I am almost afraid to suggest another Southern Pioneer candidate, which would be William Robinson's son-in-law, John Mansker-21. John Mansker was born in Pennsylvania, served in the Revolutionary War, and after surviving St. Clair's Defeat in 1791, removed to Kentucky to visit his uncle Kasper Mansker at Mansker's Station (now Goodlettsville, Tennessee). He met and married William Robinson's daughter in Kentucky, and they had four children in Kentucky before removing to Missouri and Illinois. Is there a time restriction on how long a person must live in the Southern States before moving on in order to be considered a Southern Pioneer according to the project's rules? He did participate as a Captain in the newly formed Second Regiment in 1791, however, instead of heading West, he went South (which is where the South is located relative to Pennsylvania).

I am a direct descendant of eight Illinois pioneers (American citizens who settled the Illinois territory before it became a State) and William Robinson, who is a true Kentucky pioneer (but who apparently was born in the area before the legitimate, or valid, pioneers arrived). There may be other pioneer ancestors I haven't identified yet, but I take great interest and family pride in being a descendant of the pioneers of this country who I have identified. I find it demeaning to have to deal with the people I am encountering on Wikitree, and it is too bad. I have already added over 10,000 profiles to Wikitree, and could have entered a couple thousand more this past Spring and Summer. Instead of further developing Wikitree, I am working on a new website that I have control over to continue and record my pioneer research, and my efforts will continue on my website until Wikitree has worked out its kinks.

Kasper Mansker figures prominently in the early settlement of middle Tennesse,  He and his family would fit within the project for a number of reasons.
+2 votes
OOPps David Douglass beat me.
by Lynette Jester G2G6 Mach 7 (75.1k points)
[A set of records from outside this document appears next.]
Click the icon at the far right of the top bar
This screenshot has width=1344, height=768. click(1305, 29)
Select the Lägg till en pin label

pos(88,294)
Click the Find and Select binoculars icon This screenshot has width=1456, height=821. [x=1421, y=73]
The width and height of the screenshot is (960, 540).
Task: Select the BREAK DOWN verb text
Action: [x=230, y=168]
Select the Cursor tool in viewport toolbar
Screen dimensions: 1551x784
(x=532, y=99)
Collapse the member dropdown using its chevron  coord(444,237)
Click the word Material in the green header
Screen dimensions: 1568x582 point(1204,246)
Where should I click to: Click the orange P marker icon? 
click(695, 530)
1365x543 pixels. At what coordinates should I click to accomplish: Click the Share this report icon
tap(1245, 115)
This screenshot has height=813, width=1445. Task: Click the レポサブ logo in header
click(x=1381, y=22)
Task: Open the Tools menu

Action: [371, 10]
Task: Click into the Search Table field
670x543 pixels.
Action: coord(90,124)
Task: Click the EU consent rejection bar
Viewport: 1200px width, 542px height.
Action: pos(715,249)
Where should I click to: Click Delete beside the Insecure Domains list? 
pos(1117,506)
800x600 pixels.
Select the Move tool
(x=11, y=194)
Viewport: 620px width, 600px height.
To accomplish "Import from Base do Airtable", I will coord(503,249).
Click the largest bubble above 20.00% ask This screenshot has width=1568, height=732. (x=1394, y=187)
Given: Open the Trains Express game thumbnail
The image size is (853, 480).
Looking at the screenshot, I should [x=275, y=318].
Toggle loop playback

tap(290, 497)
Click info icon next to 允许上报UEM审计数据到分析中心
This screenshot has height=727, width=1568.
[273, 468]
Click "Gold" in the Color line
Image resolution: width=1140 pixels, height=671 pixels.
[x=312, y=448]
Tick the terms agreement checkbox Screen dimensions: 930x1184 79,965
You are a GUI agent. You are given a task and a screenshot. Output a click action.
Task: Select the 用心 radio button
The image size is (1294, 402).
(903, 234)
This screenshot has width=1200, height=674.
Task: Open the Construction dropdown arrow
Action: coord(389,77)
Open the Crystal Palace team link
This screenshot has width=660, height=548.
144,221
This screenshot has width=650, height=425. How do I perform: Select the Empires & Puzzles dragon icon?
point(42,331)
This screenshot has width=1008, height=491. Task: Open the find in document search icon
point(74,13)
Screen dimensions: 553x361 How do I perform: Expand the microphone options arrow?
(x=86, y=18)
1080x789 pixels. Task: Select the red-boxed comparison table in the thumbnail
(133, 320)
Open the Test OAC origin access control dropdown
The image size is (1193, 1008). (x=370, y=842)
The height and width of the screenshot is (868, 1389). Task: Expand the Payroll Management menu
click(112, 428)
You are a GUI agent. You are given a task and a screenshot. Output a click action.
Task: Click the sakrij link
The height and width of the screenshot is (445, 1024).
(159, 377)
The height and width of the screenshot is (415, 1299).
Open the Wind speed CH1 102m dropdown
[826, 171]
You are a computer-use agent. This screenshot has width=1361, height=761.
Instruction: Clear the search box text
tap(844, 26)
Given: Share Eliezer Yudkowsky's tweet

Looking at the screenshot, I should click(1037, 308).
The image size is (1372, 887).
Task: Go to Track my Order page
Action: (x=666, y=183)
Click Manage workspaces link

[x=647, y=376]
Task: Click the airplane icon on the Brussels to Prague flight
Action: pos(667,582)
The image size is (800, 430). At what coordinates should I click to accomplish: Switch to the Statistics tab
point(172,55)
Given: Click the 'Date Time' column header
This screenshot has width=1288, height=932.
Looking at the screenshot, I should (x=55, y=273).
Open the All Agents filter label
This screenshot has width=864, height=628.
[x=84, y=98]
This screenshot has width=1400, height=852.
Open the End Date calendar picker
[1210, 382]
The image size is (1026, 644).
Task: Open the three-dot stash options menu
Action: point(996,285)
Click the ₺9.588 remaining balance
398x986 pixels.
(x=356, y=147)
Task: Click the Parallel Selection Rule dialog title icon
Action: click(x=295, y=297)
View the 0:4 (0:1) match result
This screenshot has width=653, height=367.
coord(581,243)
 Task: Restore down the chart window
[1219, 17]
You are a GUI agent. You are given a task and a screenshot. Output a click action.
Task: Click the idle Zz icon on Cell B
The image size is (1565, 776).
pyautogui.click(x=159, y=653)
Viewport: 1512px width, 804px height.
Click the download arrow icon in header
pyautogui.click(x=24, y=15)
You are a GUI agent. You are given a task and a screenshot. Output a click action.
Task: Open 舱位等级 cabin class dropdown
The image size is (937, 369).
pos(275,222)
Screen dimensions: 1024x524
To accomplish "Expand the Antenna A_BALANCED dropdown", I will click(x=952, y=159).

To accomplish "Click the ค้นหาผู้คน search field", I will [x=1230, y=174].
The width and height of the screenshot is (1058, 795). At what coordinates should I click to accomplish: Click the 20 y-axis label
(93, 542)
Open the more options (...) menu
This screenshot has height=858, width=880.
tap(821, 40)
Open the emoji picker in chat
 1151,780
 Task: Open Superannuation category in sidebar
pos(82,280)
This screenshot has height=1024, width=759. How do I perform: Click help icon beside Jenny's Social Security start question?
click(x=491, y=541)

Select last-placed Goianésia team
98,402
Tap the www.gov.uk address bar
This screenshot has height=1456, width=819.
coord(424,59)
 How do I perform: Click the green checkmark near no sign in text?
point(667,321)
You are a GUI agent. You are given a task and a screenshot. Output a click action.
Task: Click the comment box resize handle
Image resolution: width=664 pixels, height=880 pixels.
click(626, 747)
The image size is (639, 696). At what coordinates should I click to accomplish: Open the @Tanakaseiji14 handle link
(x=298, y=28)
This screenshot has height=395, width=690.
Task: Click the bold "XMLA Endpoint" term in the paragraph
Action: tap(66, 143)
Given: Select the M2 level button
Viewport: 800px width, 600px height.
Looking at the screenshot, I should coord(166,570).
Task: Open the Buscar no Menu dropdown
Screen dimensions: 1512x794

Lynette. my answer was specific to the Southern Pioneers project but other considerations apply as well that are in common with other WT topical projects.   In order to be a project managed profile the profile should meet the WikiTree criteria for project management. Generally this may mean that the person was historically significant,  that some controversy or disagreement of fact exists,  or perhaps there may be confusion among similarly named individuals.    In regards to SP project guidelines the profile should be about someone that was either themselves a southern pioneer or the direct descendant of a southern pioneer (or pioneering family) .   

WikiTree defines a topical project (Southern Pioneers is a topical project) as being centered around a group of profiles that are connected in a logical or historical way.  Our specific common interest is in the "southern pioneer" and the westward movement of these pioneers after the American Revolution into the territories that became what we know as the southern states.